カフェテリアに比べて閑散とした廊下に出ると、ようやくホッと肩から力が抜けてすとんと肩が落ちる。
「トレーナー?」
「っ」
はぁ、とため息を吐いた所で、怪訝に話しかけられてはっと振り返る。きょとんと不思議そうな桐生院トレーナーに、しまった、と苦い気持ちで取り繕うように口元を歪めた。
「思ったより長居しちゃいましたね」
「え、えぇ。そうですね。…あの」
「はい?」
笑顔のままこて、と首を傾ける。桐生院トレーナーは何か躊躇うようにパチパチと瞬きをしてから、一瞬だけ息を吐くときゅっと表情を引き締めた。
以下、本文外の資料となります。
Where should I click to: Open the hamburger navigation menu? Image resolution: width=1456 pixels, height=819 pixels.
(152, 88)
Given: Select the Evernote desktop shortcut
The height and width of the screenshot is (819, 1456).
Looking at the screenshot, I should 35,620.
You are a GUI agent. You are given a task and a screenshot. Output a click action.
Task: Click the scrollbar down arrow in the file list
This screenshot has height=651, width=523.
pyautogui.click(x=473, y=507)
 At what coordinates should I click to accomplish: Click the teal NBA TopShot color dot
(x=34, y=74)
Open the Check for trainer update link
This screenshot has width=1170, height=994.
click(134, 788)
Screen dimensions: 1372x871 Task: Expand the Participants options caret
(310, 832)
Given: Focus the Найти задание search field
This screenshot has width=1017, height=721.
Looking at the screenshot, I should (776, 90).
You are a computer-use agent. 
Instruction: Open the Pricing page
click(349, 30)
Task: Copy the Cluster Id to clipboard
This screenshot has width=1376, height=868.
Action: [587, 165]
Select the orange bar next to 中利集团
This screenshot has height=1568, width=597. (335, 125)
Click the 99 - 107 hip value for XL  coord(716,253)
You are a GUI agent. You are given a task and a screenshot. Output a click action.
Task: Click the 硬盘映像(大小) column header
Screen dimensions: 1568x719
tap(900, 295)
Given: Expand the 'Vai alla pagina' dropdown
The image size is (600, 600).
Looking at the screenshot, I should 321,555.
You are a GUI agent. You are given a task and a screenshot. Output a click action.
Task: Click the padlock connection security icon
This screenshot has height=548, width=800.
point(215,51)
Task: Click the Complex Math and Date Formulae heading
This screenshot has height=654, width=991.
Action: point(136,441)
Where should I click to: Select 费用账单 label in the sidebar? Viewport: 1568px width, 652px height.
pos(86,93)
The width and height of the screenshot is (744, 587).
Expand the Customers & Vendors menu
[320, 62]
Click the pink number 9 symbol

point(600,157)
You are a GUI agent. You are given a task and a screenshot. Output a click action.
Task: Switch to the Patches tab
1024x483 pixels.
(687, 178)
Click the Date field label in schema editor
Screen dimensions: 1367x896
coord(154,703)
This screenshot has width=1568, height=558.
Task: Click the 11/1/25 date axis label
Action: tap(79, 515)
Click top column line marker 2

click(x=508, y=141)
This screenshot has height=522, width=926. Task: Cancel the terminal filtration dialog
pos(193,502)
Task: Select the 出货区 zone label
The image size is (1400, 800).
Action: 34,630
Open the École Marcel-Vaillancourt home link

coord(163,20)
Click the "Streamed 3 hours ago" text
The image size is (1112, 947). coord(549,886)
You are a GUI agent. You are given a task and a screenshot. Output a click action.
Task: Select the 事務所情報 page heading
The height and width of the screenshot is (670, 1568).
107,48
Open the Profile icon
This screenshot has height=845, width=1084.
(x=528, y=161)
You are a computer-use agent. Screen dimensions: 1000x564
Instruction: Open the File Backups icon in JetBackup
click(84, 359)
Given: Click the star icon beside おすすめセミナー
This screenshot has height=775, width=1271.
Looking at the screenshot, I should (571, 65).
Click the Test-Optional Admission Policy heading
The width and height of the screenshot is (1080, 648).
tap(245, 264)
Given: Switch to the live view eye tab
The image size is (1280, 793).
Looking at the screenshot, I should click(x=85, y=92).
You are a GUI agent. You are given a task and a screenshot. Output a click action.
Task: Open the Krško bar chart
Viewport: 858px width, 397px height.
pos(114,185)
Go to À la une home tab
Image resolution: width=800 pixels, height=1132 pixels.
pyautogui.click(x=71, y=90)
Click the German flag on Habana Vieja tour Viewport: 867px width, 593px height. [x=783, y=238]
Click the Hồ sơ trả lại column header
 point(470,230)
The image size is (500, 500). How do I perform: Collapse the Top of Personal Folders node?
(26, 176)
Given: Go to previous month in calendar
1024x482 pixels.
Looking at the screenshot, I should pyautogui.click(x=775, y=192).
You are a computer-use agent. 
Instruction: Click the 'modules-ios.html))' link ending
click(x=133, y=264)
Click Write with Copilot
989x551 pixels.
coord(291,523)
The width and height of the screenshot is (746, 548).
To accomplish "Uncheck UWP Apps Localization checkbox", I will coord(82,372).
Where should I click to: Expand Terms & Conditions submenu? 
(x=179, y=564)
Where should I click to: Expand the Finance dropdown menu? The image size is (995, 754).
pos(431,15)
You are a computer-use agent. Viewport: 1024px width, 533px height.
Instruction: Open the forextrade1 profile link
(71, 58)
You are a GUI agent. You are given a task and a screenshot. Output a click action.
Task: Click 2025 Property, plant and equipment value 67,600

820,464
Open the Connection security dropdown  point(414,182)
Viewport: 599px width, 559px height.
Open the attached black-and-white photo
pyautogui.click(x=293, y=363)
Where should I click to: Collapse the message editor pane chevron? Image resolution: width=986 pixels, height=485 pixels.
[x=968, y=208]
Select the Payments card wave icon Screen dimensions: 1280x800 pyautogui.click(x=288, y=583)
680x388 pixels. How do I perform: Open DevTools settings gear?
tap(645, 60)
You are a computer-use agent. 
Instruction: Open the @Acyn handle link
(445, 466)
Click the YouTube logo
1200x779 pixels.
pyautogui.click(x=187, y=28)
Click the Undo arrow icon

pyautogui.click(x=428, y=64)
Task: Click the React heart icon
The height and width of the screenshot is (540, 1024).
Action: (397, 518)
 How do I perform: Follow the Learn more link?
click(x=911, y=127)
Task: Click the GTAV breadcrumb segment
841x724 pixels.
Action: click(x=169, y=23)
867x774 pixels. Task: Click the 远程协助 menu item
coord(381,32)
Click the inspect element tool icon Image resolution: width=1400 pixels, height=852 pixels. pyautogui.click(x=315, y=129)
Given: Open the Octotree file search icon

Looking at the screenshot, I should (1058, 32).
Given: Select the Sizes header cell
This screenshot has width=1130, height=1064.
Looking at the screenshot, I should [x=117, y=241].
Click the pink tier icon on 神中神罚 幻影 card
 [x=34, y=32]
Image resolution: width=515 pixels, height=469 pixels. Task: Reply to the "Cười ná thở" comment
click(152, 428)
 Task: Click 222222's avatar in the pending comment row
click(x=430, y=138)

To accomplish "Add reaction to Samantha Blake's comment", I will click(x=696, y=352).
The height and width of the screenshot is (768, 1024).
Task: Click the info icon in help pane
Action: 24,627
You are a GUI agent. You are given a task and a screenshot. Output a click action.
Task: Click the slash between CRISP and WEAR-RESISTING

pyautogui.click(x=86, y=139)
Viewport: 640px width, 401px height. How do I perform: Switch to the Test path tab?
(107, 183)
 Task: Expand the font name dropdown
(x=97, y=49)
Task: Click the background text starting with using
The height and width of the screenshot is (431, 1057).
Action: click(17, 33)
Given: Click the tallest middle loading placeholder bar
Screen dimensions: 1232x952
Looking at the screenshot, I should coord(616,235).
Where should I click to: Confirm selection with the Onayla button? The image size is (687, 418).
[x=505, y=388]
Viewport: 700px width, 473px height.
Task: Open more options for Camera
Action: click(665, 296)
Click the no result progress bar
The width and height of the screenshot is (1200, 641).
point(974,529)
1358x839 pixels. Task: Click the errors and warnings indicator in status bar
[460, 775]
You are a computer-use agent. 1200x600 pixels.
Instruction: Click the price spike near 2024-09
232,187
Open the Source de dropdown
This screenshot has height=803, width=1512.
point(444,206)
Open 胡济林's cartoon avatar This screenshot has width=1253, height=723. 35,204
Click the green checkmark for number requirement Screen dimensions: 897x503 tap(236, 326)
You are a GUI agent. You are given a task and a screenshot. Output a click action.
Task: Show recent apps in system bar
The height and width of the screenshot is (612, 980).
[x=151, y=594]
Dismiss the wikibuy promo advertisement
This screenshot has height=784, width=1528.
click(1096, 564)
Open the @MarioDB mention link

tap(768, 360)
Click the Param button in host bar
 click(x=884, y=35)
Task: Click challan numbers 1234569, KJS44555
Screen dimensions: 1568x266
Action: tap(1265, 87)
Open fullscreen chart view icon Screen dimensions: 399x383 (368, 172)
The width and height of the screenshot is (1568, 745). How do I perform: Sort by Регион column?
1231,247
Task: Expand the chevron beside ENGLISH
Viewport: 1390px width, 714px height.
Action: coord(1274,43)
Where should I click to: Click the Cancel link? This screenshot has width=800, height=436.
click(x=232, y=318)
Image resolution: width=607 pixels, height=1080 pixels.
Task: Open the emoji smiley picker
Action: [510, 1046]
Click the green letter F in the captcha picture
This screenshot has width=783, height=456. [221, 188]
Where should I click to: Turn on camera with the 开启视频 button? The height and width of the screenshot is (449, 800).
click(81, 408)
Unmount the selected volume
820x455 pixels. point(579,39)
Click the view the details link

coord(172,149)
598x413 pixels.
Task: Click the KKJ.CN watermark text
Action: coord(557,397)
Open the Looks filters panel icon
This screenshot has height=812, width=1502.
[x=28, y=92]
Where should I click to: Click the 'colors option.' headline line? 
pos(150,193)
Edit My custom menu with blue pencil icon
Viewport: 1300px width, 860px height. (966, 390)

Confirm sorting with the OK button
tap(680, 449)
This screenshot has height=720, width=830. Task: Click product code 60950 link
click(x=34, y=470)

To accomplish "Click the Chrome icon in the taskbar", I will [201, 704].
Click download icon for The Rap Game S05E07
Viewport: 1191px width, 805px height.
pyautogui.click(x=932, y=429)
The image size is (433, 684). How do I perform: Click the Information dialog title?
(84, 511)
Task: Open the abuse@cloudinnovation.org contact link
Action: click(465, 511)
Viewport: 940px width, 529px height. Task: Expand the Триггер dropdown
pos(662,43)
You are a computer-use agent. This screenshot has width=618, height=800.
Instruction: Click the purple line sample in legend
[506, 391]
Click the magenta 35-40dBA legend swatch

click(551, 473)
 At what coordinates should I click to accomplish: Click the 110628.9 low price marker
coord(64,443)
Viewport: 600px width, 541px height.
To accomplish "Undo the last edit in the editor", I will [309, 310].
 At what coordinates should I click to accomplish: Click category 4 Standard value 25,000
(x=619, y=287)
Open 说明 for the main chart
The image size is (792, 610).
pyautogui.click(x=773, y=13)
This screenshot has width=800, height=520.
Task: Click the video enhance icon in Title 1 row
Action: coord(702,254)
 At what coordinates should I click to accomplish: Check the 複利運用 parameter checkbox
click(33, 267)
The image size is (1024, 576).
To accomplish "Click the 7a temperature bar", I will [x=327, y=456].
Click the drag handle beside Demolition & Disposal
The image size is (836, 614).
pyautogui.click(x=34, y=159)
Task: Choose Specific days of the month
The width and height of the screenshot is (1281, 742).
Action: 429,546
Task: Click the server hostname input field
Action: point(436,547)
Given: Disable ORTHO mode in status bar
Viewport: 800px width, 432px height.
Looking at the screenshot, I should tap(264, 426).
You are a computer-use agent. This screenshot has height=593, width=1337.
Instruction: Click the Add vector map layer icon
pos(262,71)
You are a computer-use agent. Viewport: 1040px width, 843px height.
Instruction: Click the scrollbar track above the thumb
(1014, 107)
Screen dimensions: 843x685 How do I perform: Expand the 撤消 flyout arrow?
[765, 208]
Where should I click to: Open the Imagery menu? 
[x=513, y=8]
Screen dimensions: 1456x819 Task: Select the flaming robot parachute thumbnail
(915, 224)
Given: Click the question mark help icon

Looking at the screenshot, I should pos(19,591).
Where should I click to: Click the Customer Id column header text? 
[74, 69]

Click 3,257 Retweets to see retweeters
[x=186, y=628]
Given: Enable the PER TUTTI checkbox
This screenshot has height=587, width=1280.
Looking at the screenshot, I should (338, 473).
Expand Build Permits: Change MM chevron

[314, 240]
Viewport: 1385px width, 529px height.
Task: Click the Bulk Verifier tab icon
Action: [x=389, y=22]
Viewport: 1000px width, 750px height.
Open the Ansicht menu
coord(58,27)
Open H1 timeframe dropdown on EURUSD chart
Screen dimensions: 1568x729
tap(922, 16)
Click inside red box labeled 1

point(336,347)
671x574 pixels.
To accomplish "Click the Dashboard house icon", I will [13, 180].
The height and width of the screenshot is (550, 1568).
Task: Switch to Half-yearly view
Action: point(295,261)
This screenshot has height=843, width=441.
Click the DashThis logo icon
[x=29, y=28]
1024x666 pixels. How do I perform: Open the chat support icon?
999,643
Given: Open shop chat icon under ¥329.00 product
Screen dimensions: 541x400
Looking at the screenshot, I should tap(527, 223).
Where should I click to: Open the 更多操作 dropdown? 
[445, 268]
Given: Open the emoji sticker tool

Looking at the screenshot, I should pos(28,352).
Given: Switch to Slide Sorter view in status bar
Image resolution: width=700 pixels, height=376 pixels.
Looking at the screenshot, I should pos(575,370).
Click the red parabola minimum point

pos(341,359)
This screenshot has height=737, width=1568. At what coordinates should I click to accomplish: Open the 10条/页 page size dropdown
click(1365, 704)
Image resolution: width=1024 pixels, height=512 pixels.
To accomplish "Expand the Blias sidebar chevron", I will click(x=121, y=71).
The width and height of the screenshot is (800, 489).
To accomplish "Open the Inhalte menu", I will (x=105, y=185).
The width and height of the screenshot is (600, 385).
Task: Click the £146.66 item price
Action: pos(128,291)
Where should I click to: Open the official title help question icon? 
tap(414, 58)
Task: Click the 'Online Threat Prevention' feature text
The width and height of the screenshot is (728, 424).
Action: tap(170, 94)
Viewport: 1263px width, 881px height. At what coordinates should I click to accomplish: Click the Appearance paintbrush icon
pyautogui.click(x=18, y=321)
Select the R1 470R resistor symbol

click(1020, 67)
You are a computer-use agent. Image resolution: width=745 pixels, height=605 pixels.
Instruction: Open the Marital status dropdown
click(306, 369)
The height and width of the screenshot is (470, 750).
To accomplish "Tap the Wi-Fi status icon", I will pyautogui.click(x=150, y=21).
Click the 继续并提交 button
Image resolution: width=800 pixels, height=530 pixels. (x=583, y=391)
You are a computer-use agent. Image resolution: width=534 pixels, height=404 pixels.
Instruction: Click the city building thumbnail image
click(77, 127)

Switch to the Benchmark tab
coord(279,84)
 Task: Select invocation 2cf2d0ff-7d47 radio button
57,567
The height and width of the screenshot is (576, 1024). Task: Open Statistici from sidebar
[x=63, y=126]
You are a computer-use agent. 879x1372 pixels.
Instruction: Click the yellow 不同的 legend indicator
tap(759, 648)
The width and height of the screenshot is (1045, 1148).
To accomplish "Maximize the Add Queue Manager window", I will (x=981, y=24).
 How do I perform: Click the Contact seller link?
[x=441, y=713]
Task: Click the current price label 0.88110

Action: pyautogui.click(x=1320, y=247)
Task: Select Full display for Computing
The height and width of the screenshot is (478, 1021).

「トレーナー。またこうして、私とお話ししてくださいませんか?」
「え?」
え?口と脳内、同時に同じ言葉で埋め尽くされる。間抜けな顔になっている自覚はあるが、取り繕う余裕もなくマジマジと名門一族のトレーナーを見つめた。
「私、ウマ娘たちのことになると周りが見えなくなりがちで。その、初めてだったんです。引かずに私の話を聞いてくれた方は」
「はぁ…」
「も、勿論、ご迷惑ならいいんです。でも、その、トレーナーとなら色んなお話しができるんじゃないかと思って…ど、同期ですし。切磋琢磨する仲として、是非話し合う時間が取れたらとお互いにいいんじゃないかと思うわけでして、だから、その」
「…私、まだ担当ウマ娘もいないようなトレーナーですよ?」
「トレーナーなら、きっといいウマ娘に出会えます!」
あ、いや、そうじゃなくて、とワタワタと手を上下させた桐生院トレーナーは、ぐっと両拳を気合いを入れるように握りしめた。
「私が!トレーナーとお話しをこれからもしていきたいんです!」
言い切られ、最後に嫌でしょうか、と不安そうに上目遣いをされてしまったら、嫌です、なんて言えるはずもない。別に、桐生院トレーナーが嫌いなわけでも話がしたくないわけでもないのだ。ただ、釣り合いが取れないな、と客観的に見て思うだけで。名門だとかそういうことの前に、先に述べたように、担当ウマ娘すら決まっていない新人トレーナーと情報交換なりをして彼女にメリットがあるようには思えない。
そんな関係でいいのだろうか、と迷いながら、こくりと頷いた。
「私なんかでいいのなら…」
「っありがとうございます!」
パァ、と不安そうな顔から一転、満面の笑みに思わず目が眩む。改めて思うがこの人顔がいいな、とその顔面力に今更慄きながら、ニコニコな桐生院トレーナーにふっと顔の筋肉を緩めた。…物好きな人。横に並んだ桐生院トレーナーの話に相槌を打ちながら、私はそっと吐息を飲み込んだ。
いいウマ娘に出会える、か。…出会えた所で、手を伸ばせるかどうかなんて、わからないけれど。脳裏に過ぎる、サファイアブルーの眼差しに、そっと瞼を伏せた。…あのウマ娘は、どんなトレーナーの手を取るのだろう。少なくとも、迷惑しかかけていないようなトレーナーは選ばないだろうな、と数々の失態を思い浮かべて、自嘲を溢した。
※
「こんにちは、トレーナーさん」
「へ?」
とある昼下がり。昼食のinゼリーを流し込んでいる最中。ふわふわ笑顔のウマ娘の強襲に、ごきゅ、と、再び喉が変な音を立てた。
え、なんで彼女がここにいるん??
ニッコニコ笑顔にポカンと間抜け面を晒して、私の脳内は有り得ない訪問者に絶賛大混乱だった。